The newspaper Segodnya published its own theory of the reason for the meeting between Yeltsin and Putin. According to the information of the newspaper, one of conditions of transferring state power to Putin was an agreement on the current security ministers retaining their positions within two years. It is this agreement, in the opinion of the newspaper, which accounts for “Putin’s reserved reaction (to put it mildly) to recent events in the Armed Forces.” This is also a key to the president’s indifference toward “an unprecedented world-scale quarrel in the military agency between Defense Ministry Igor Sergeyev and the head of the General Staff, Anatoly Kvashnin,” during which, Segodnya points out, “many domestic strategic secrets about the structure, combat readiness and battle efficiency of the nuclear forces have flown away.” Few doubted that radical personnel decisions will be made immediately, but there was nothing of the kind. Moreover, the defense minister retained his job, despite resignation sent in after the Kursk disaster – only because, as Segodnya holds, “the Family was strongly opposed to his resignation”.

However, there are media which support another opinion. From the point of view of the newspaper Vremya MN, at the beginning of a new political season Putin “much more effectively controls the situation in the country and in the corridors of power than he did in spring”. Over the recent months, the president has succeeded in forming his own team which is likely to gain access to state administration – to the posts which are now occupied by Yeltsin’s proteges.” The newspaper concludes that “the time of the Family is over”.

The main intrigue of the new political season is said to be a fight for the jobs of the chair of the Presidential Administration and the prime minister. “Only by appointing his people to these jobs thus liquidating the “Family” link Voloshin-Kasyanov-Mamut-Abramovich, Putin will demonstrate to the country and the world his ultimate political victory and prove that he is in control of the situation.”

“Predictions of total disillusionment by citizens of Russia in their president proved wrong,” the magazine Itogi writes.
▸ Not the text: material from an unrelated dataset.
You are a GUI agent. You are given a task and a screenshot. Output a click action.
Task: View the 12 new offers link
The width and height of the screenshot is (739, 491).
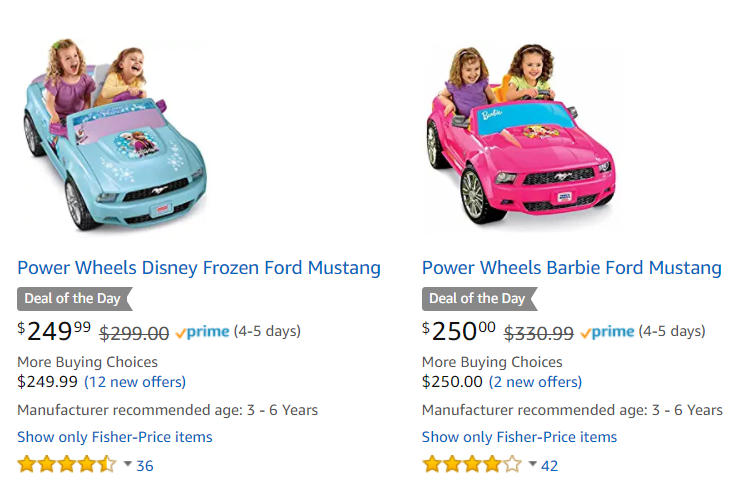135,381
Putin’s rating survived. However, the picture is very odd. According to a poll done by the ROMIR polling agency, 12.6% of respondents fully approve of the president’s behavior during the Barents Sea tragedy, 20.2% do so partially, 22.6% categorically disapprove of it and 25.6% rather disapprove than not. Thus, nearly half the population considered the president’s behavior inappropriate. Nevertheless, according to other ROMIR polls, only 27.8% of respondents have changed their opinion on Putin for the worse. Almost 60% did not change their opinion; and even those who began to think worse of Putin approve of his performance as president. Beyond a certain point, it is fatal for a society to have no confidence in its leaders,” Itogi writes. “When the public contemptuously rejected Gorbachev, and then became disillusioned with Yeltsin, people could still believe that things went wrong because Gorbachev was no good, or because we made a mistake about Yeltsin. Now that the unloved Yeltsin has gone, but the endless fiascos and tragic errors are continuing under the beloved Putin – are we to believe that nothing can go right for us?” The Russian public has grown tired of feeling ashamed of itself and for Russia, to such an extent that is ready to take pride in it no matter how absurd this may be.